▶ _Set problem_
Could you give back all of the lines below word for word, leaving out the pictures?
══════
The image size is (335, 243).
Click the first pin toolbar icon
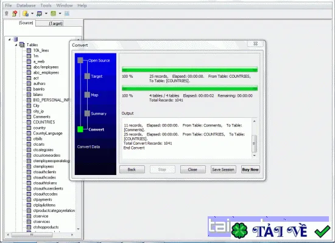click(7, 13)
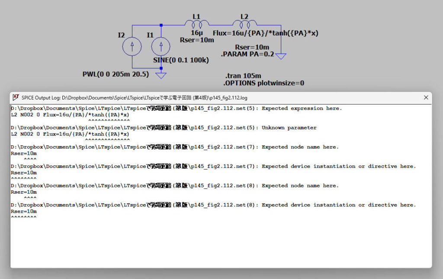Click the SPICE Output Log title bar
The height and width of the screenshot is (279, 443).
[x=216, y=97]
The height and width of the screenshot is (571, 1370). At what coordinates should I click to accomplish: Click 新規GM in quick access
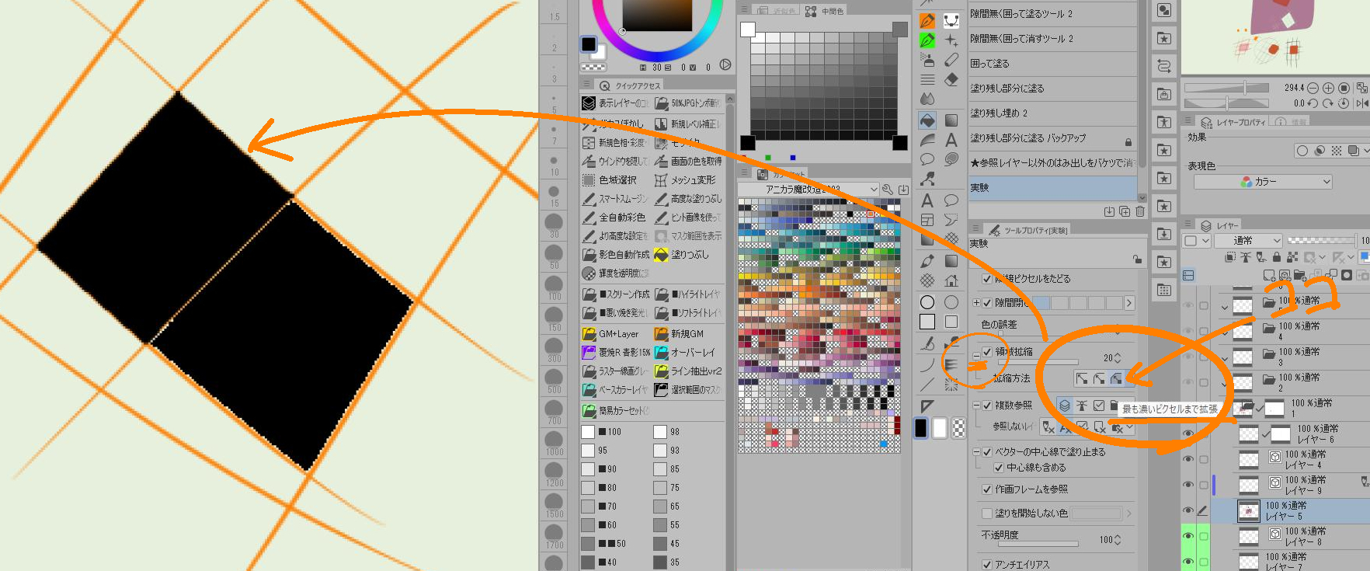[687, 334]
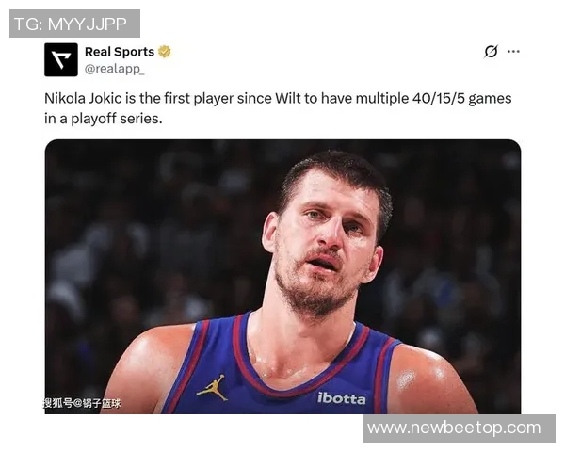Open the @realapp_ handle link
Screen dimensions: 565x452
(x=115, y=69)
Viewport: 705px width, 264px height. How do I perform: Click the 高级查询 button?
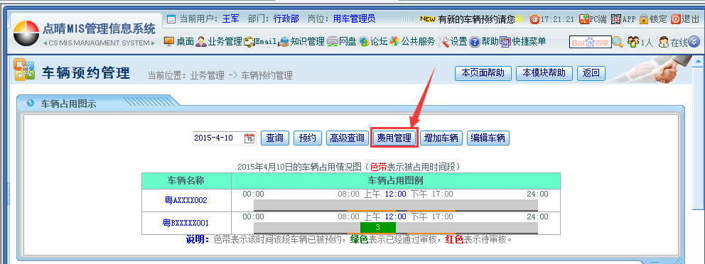pos(347,138)
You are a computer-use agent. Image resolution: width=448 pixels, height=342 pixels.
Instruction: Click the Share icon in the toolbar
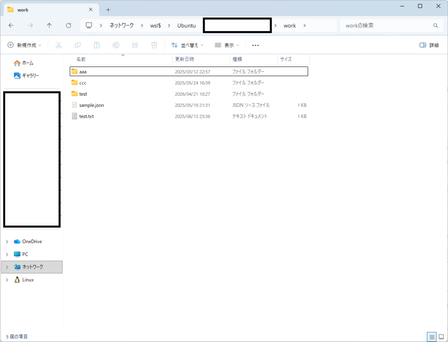click(135, 45)
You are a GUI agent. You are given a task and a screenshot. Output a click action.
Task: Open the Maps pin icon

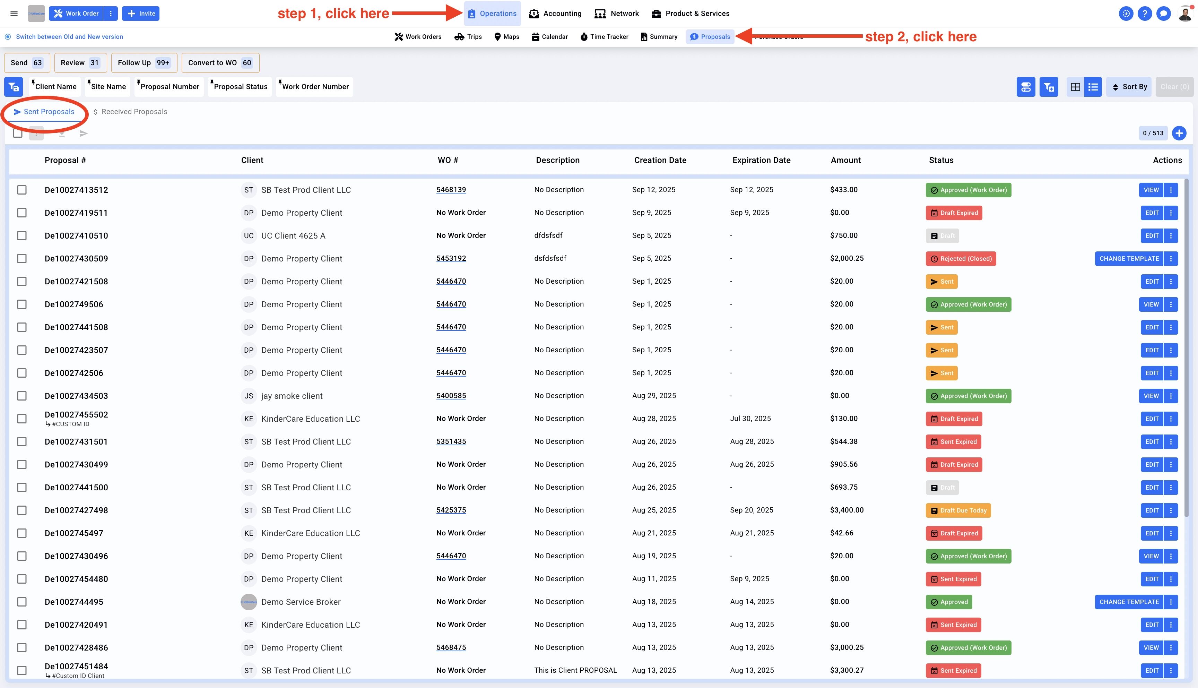click(x=497, y=37)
══════
▶ _Output of the exercise_
The image size is (335, 243).
Click the first pin toolbar icon
click(7, 13)
Click the SPICE Output Log title bar
The height and width of the screenshot is (279, 443).
[x=216, y=97]
The height and width of the screenshot is (571, 1370). At what coordinates should I click to accomplish: Click 新規GM in quick access
[687, 334]
Open the @realapp_ handle link
Screen dimensions: 565x452
(x=115, y=69)
Viewport: 705px width, 264px height. How do I perform: Click the 高级查询 button?
pos(347,138)
You are a computer-use agent. Image resolution: width=448 pixels, height=342 pixels.
Instruction: Click the Share icon in the toolbar
click(135, 45)
You are a GUI agent. You are given a task and a screenshot. Output a click action.
Task: Open the Maps pin icon

click(x=497, y=37)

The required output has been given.